If the Koreans aren’t competing on price, what remains? Who is supposed to buy a Genesis? What type of person believes a Genesis is a better fit for their lifestyle than a Mercedes, BMW, Audi, Cadillac, Lincoln, Volvo, Infiniti, or Lexus?

Thus far, Hyundai has appealed to “smart” buyers who want top-tier comfort, power, and feature content without the price tag or snobbery, but as a standalone luxury brand prices will soon rise to match competitors. What, then, will be the purpose?

I’ve come to admire the sales and engineering achievements of Hyundai and Kia over the past decade but in the luxury market you need a purpose, a story, an idea that transcends nuts and bolts. A luxury brand has to go far beyond reality and into the human psyche. There’s a bunch of gooey feelings and cultural ideals and aspirations involved, like falling in love with a woman regardless of how irrational it may be. Fantasy, not reality, is what gets luxury buyers to crack open their wallets.

The idea of Mercedes-Benz, regardless of how half-baked the CLA and GLA are or how terrible the W202, W210, and W220 sedans were, is one of peerless superiority.

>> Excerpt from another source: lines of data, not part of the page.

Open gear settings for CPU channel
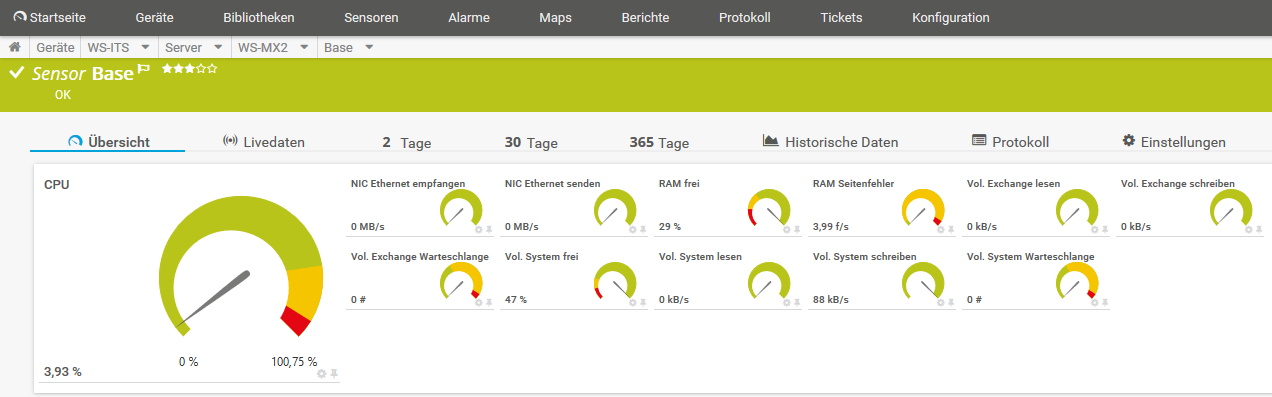[321, 373]
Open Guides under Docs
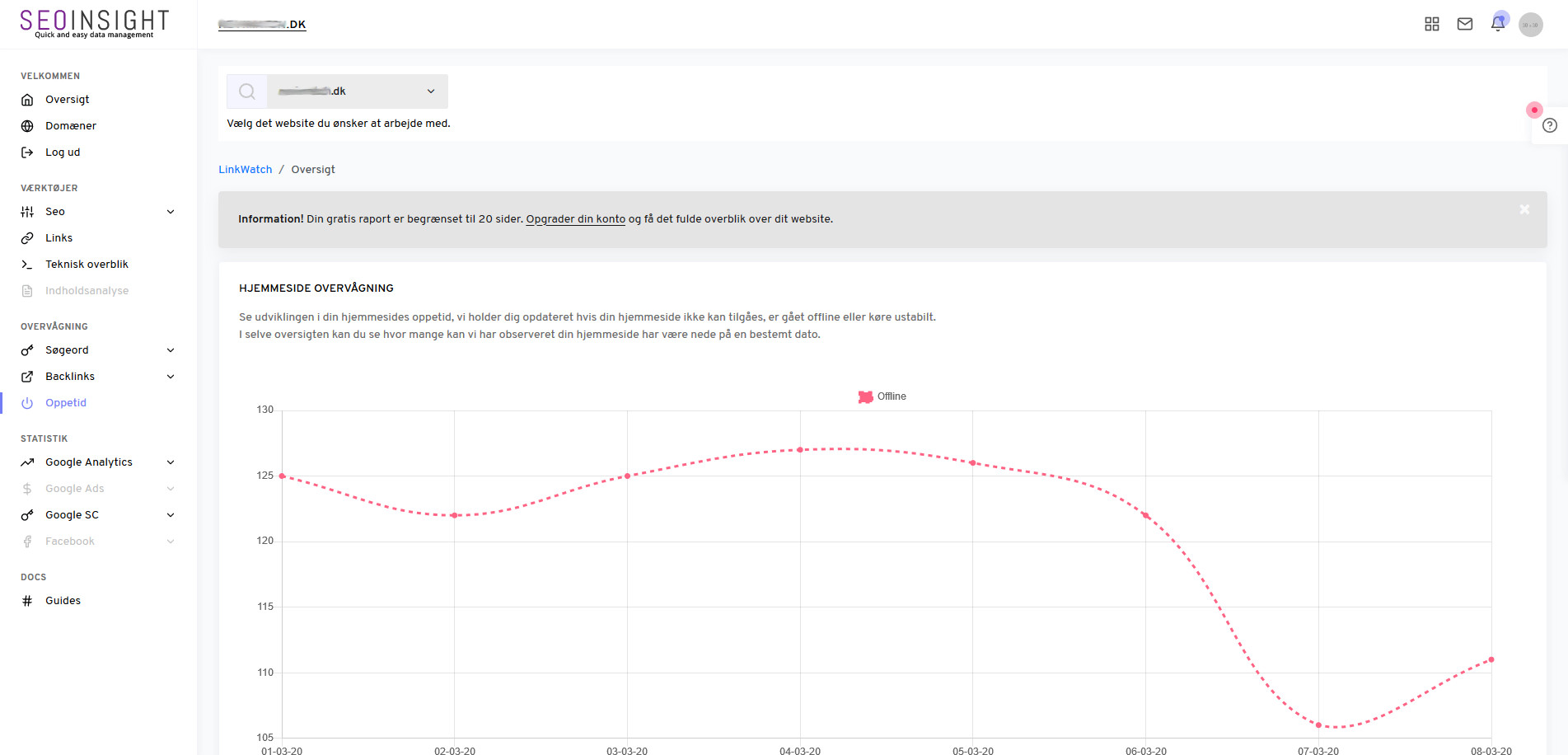The width and height of the screenshot is (1568, 755). pyautogui.click(x=63, y=600)
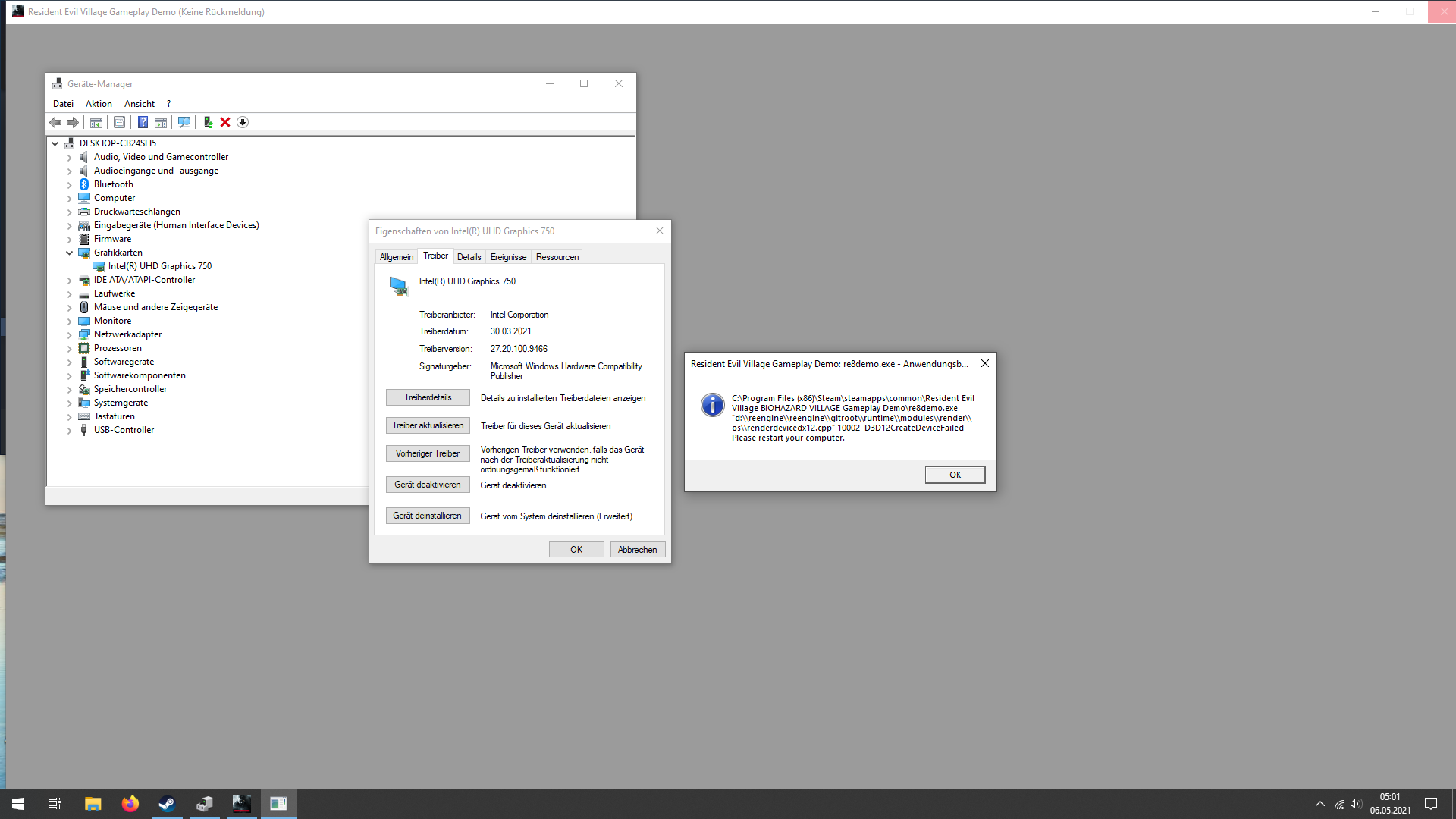Screen dimensions: 1456x819
Task: Open Steam from the taskbar
Action: (x=167, y=803)
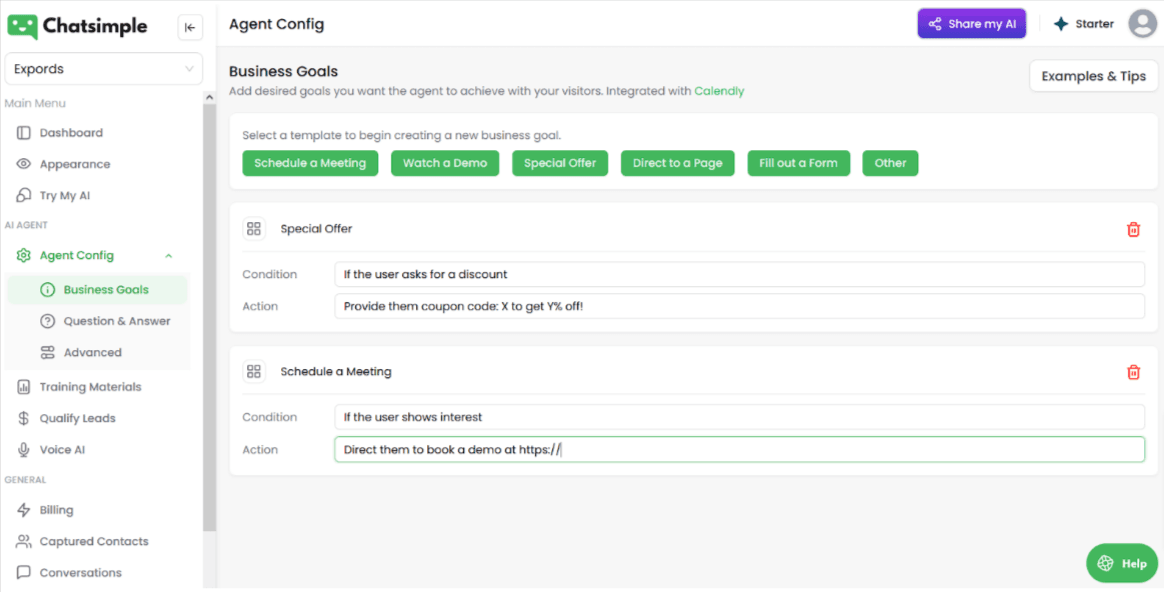
Task: Delete the Schedule a Meeting goal
Action: 1133,372
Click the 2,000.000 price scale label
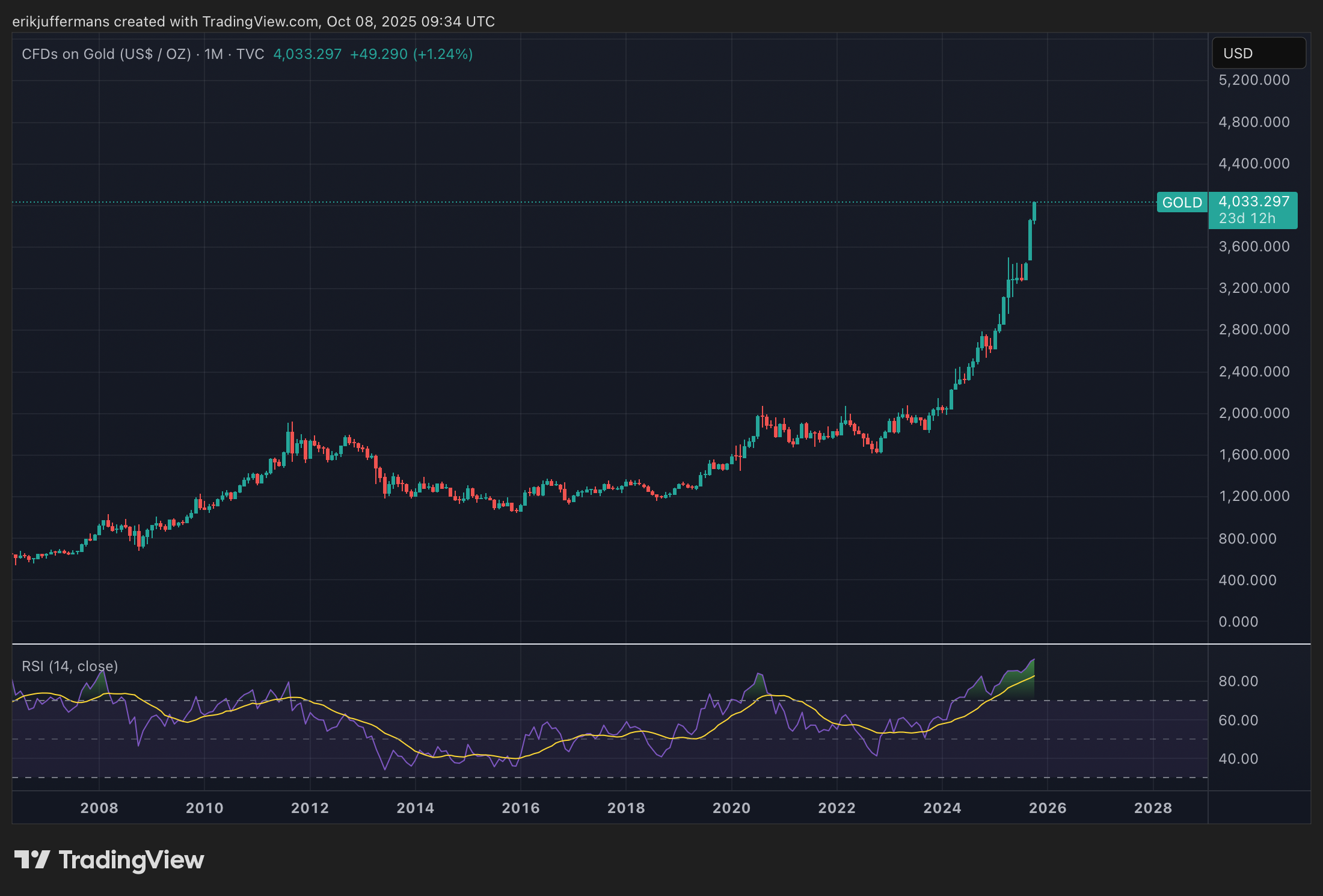The width and height of the screenshot is (1323, 896). pyautogui.click(x=1253, y=413)
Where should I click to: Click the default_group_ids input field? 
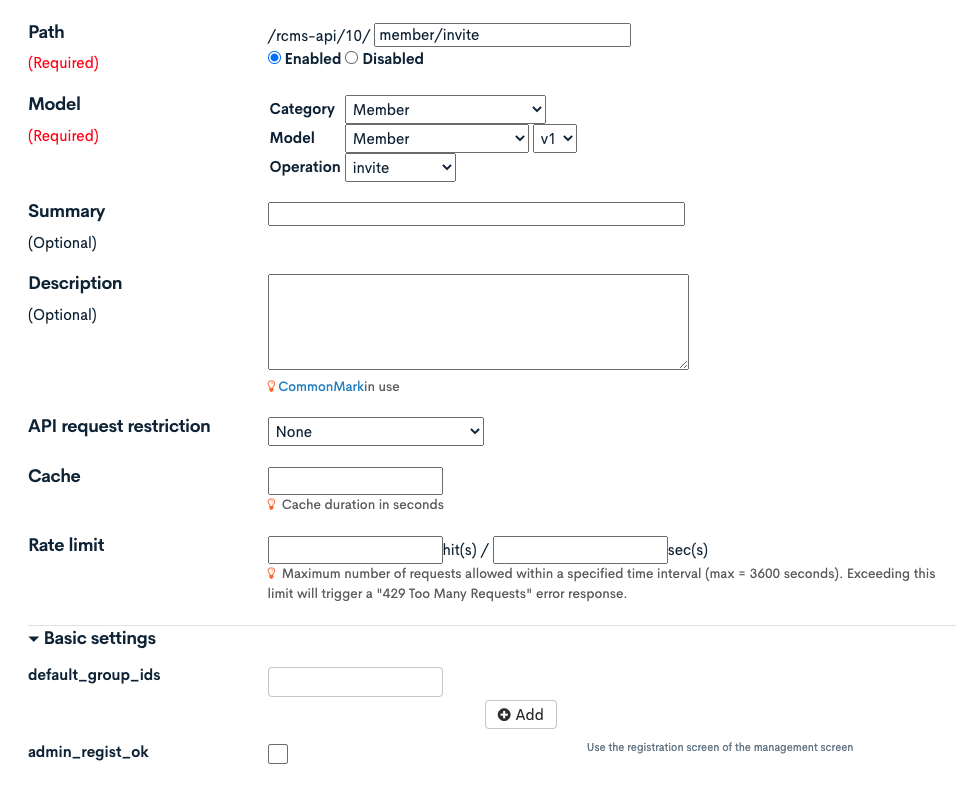click(355, 681)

The three-pointed star is, without question, a global symbol of excellence, even if that symbolism is at times incompatible with reality.

BMW abandoned its laser sharp focus on driving pleasure and timeless, understated styling in favor of softer, fatter dung heaps like the X6 and 5-series GT, the kinds of cars that terrible people with more money than taste may find appealing. They even tried replacing their slogan, “Ultimate Driving Machine” with “Joy” until American BMW dealers scoffed at the abandonment of the brand’s core values. Despite this, BMW remains a symbol of performance-oriented luxury. The blue roundel’s place and position in the market are crystal clear.

Lexus has the edge on customer service and dependability while Jaguar and Cadillac offer performance, design prowess, and heritage. The only room left for Genesis, it seems, is at the bottom tier with Acura, Lincoln, and Infiniti.

Buying a luxury car isn’t like buying toilet paper or boxer briefs where function strictly defines the market (and even then, some people have strong loyalties to certain brands of TP). You’re buying an idea, a statement about yourself, an assertion of place in the world and your perception of others. It isn’t about reliably getting from A to B — the Chevy Cruze is perhaps the only car anyone actually needs. It’s about conveying yourself as an accomplished, enviable individual. It isn’t just something you drive. It’s something you wear.

Hyundai has demonstrated with the Genesis and Equus that it has the ability to build automobiles on par with the world’s finest. Unfortunately, without bringing more to the table than nice cars for nice people, it’s unlikely to find much of an audience.

I fully believe in Hyundai’s engineering capabilities. The public, however, will need more convincing. I suppose that’s why they recruited Bentley’s Luc Donckerwolke to lead the brand.

The next ten years should be interesting.